— Work to complete —
From the records below, please repeat exactly the line that has "(note 23) (21, 1263)", the line that has "Escorts (155, 86)", and every line between them, and nothing else.

*** Exercise data Section Begins ***

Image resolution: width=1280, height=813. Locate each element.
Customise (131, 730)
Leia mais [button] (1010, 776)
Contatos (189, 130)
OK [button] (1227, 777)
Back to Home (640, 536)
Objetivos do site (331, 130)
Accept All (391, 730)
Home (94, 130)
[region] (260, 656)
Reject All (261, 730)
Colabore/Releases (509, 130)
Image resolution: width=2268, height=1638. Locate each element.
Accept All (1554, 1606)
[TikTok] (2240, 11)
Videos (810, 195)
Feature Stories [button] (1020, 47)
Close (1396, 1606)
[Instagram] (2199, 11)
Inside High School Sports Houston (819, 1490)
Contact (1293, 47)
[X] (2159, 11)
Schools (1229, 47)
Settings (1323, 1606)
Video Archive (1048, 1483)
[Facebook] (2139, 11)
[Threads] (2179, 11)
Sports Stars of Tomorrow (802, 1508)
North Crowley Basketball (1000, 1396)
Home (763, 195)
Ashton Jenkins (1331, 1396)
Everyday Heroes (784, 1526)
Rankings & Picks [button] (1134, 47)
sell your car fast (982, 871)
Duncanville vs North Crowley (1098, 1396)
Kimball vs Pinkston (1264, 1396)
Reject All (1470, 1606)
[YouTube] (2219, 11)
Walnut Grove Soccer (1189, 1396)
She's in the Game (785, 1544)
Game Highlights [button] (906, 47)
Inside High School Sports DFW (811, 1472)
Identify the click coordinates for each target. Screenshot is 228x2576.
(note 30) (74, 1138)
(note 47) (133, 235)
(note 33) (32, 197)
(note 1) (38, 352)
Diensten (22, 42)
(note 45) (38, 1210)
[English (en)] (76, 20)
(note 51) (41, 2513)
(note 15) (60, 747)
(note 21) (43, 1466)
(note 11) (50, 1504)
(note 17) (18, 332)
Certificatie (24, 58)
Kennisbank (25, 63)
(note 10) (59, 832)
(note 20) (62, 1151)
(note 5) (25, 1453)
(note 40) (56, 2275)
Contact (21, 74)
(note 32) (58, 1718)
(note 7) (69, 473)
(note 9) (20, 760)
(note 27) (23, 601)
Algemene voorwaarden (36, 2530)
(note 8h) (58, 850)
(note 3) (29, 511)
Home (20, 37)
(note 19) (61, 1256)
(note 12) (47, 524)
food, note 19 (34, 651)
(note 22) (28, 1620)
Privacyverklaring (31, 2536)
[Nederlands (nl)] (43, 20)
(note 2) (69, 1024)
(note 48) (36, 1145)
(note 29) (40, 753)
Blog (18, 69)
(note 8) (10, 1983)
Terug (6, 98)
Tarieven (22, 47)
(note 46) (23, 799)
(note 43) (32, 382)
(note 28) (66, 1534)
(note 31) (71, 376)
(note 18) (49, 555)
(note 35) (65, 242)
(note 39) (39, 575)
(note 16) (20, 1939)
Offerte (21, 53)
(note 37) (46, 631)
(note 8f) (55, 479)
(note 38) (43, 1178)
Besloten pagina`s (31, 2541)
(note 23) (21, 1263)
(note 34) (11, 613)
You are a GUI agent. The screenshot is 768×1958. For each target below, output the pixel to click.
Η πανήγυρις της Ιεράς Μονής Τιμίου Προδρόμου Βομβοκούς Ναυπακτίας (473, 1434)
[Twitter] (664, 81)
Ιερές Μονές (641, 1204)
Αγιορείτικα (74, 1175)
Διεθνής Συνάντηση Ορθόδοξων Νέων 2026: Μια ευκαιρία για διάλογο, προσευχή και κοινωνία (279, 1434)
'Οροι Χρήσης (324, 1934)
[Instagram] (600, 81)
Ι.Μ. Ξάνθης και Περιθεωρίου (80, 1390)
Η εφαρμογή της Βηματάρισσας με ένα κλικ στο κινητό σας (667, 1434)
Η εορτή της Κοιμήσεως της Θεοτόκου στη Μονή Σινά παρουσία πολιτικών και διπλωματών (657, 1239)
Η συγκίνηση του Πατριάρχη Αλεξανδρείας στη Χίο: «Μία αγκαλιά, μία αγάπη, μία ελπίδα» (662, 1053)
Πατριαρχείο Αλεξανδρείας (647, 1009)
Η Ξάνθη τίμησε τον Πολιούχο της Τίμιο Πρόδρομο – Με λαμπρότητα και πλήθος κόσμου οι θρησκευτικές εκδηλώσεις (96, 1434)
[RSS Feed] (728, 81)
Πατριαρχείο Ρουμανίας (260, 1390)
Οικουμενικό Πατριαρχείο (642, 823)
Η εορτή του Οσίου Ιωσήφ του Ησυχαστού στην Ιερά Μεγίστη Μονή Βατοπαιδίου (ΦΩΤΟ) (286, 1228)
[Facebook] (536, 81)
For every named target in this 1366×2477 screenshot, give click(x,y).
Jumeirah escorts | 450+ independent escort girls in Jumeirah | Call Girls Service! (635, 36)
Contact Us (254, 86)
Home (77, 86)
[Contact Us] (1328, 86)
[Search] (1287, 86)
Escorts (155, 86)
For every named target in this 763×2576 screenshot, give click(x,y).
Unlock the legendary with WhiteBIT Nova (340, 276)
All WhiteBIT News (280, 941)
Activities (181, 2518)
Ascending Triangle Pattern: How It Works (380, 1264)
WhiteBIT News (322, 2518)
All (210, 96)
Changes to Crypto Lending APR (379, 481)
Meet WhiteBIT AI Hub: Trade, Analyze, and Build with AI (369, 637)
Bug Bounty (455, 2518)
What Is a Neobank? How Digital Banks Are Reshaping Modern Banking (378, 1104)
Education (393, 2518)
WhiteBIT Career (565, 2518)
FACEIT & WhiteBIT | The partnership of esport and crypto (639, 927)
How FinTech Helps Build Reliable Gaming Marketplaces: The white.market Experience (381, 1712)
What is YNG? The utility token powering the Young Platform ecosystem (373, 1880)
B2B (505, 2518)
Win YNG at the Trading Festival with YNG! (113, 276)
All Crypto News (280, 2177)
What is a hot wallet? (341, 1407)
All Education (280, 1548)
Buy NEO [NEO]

*** Exercise data Section Ends ***

— Output for this exercise —
(note 23) (21, 1263)
(note 34) (11, 613)
You are a GUI agent. The screenshot is 768×1958. For each target below, output the pixel to click.
Η πανήγυρις της Ιεράς Μονής Τιμίου Προδρόμου Βομβοκούς Ναυπακτίας (473, 1434)
[Twitter] (664, 81)
Ιερές Μονές (641, 1204)
Αγιορείτικα (74, 1175)
Διεθνής Συνάντηση Ορθόδοξων Νέων 2026: Μια ευκαιρία για διάλογο, προσευχή και κοινωνία (279, 1434)
'Οροι Χρήσης (324, 1934)
[Instagram] (600, 81)
Ι.Μ. Ξάνθης και Περιθεωρίου (80, 1390)
Η εφαρμογή της Βηματάρισσας με ένα κλικ στο κινητό σας (667, 1434)
Η εορτή της Κοιμήσεως της Θεοτόκου στη Μονή Σινά παρουσία πολιτικών και διπλωματών (657, 1239)
Η συγκίνηση του Πατριάρχη Αλεξανδρείας στη Χίο: «Μία αγκαλιά, μία αγάπη, μία ελπίδα» (662, 1053)
Πατριαρχείο Αλεξανδρείας (647, 1009)
Η Ξάνθη τίμησε τον Πολιούχο της Τίμιο Πρόδρομο – Με λαμπρότητα και πλήθος κόσμου οι θρησκευτικές εκδηλώσεις (96, 1434)
[RSS Feed] (728, 81)
Πατριαρχείο Ρουμανίας (260, 1390)
Οικουμενικό Πατριαρχείο (642, 823)
Η εορτή του Οσίου Ιωσήφ του Ησυχαστού στην Ιερά Μεγίστη Μονή Βατοπαιδίου (ΦΩΤΟ) (286, 1228)
[Facebook] (536, 81)
For every named target in this 1366×2477 screenshot, give click(x,y).
Jumeirah escorts | 450+ independent escort girls in Jumeirah | Call Girls Service! (635, 36)
Contact Us (254, 86)
Home (77, 86)
[Contact Us] (1328, 86)
[Search] (1287, 86)
Escorts (155, 86)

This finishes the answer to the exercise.